L'Anac replica coi dati. E lo fa raffrontando la "significativa performance registrata dal mercato degli appalti nel 2019" coi risultati poco significativi prodotti dalle modifiche legislative introdotte con la Legge di bilancio per il 2019 e con il cosiddetto decreto “Sblocca cantieri” per gli appalti sotto soglia (inferiori a 1 mln): una crescita solo del 13,5%, poco più della metà rispetto al trend generale. Dunque, è il commento dell'Anac, "sembrano trovare conferma le perplessità espresse a suo tempo dall’Autorità e relative ai rischi connessi a un allargamento delle maglie, che non sarebbero stati compensati da considerevoli benefici, dal momento che i cantieri più piccoli non necessitavano di un intervento, essendo peraltro in crescita da anni".

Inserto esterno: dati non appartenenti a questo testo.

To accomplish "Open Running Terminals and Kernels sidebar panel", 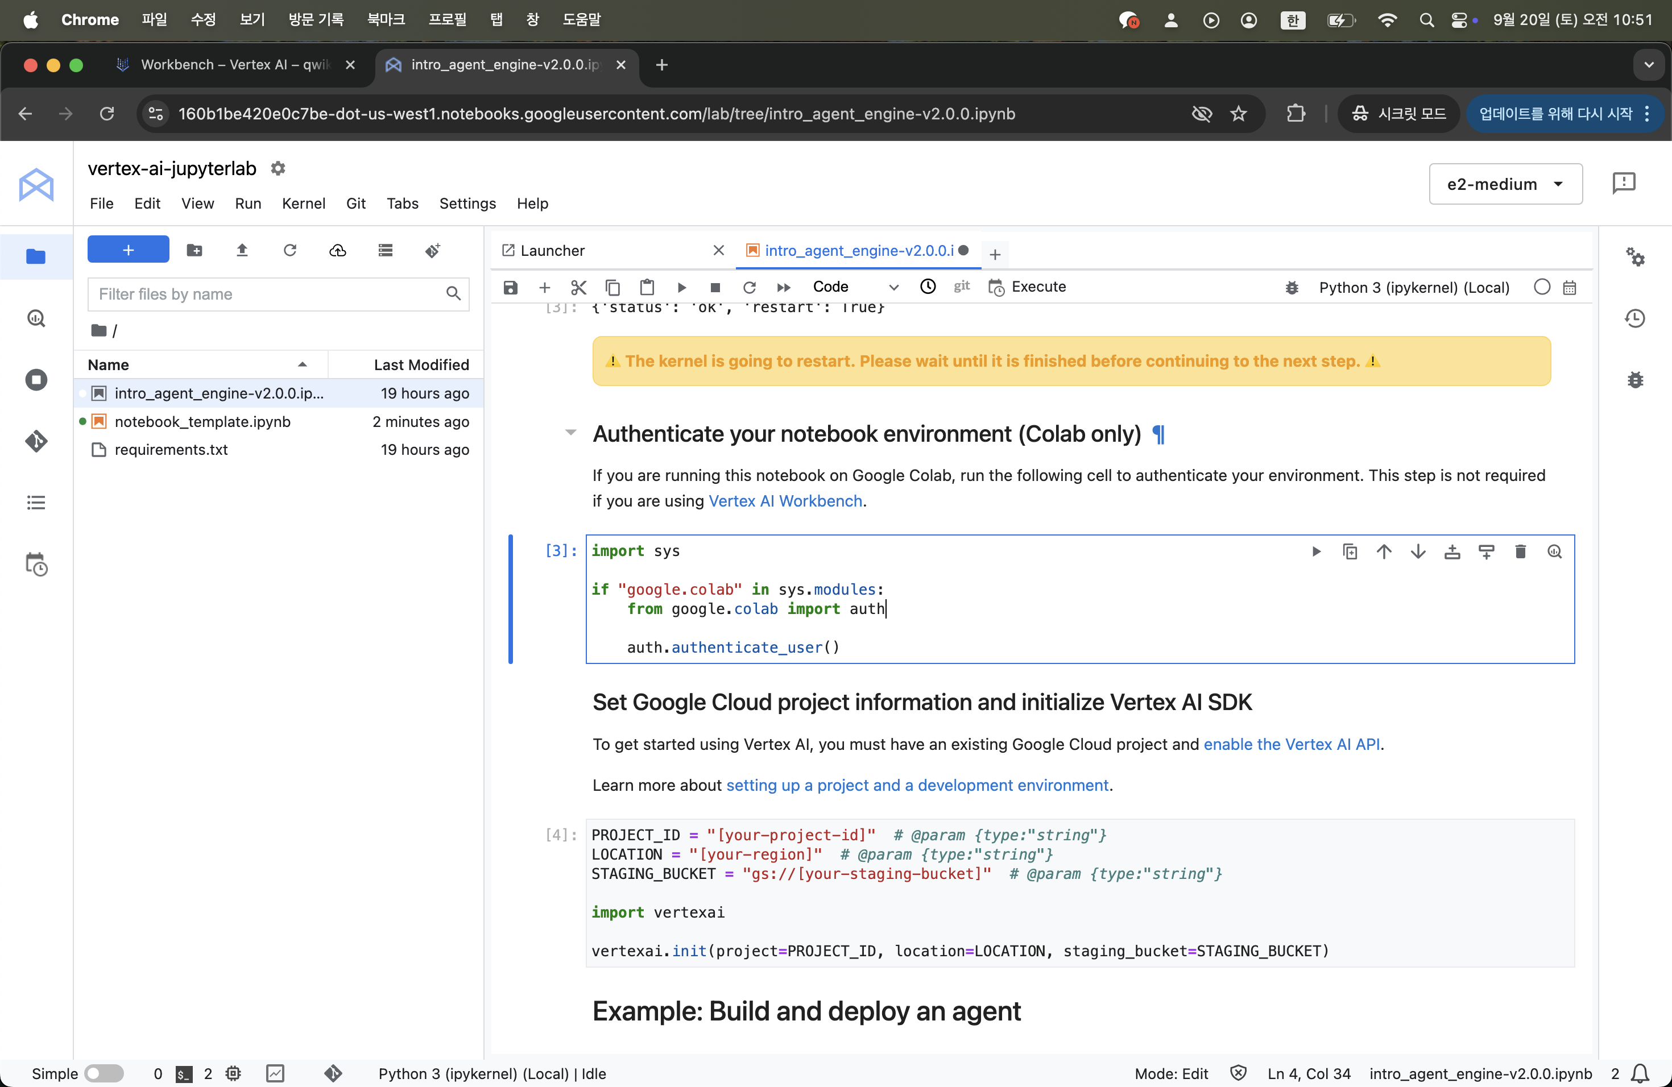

Ma ora, è l'allarme dell'Autorità, l'emergenza Covid "ha cambiato completamento lo scenario". I dati, pur se provvisori, dicono che nel primo quadrimestre 2020 gli appalti sono scesi del 24% per numero e del 33% in valore, pari a 18,6 miliardi in meno. La Regione più colpita è la Lombardia (-63%, pari a una flessione di circa 10 miliardi), mentre alcune Regioni nel primo quadrimestre 2020 hanno fatto addirittura registrare dati positivi, come il Lazio (+14%, pari a 550 mln). Va tuttavia rilevato, segnala l'Autorità, che a causa dell’emergenza sanitaria 22mila procedure di gara, per un valore di 23 miliardi, non sono ancora state “perfezionate” (ovvero non è stato pubblicato il bando o la lettera di invito). Dal momento che il tasso di perfezionamento delle procedure si aggira attorno al 90%, è possibile ipotizzare che i dati definitivi, sia a livello nazionale che locale, saranno assai meno negativi di quanto appaiano attualmente.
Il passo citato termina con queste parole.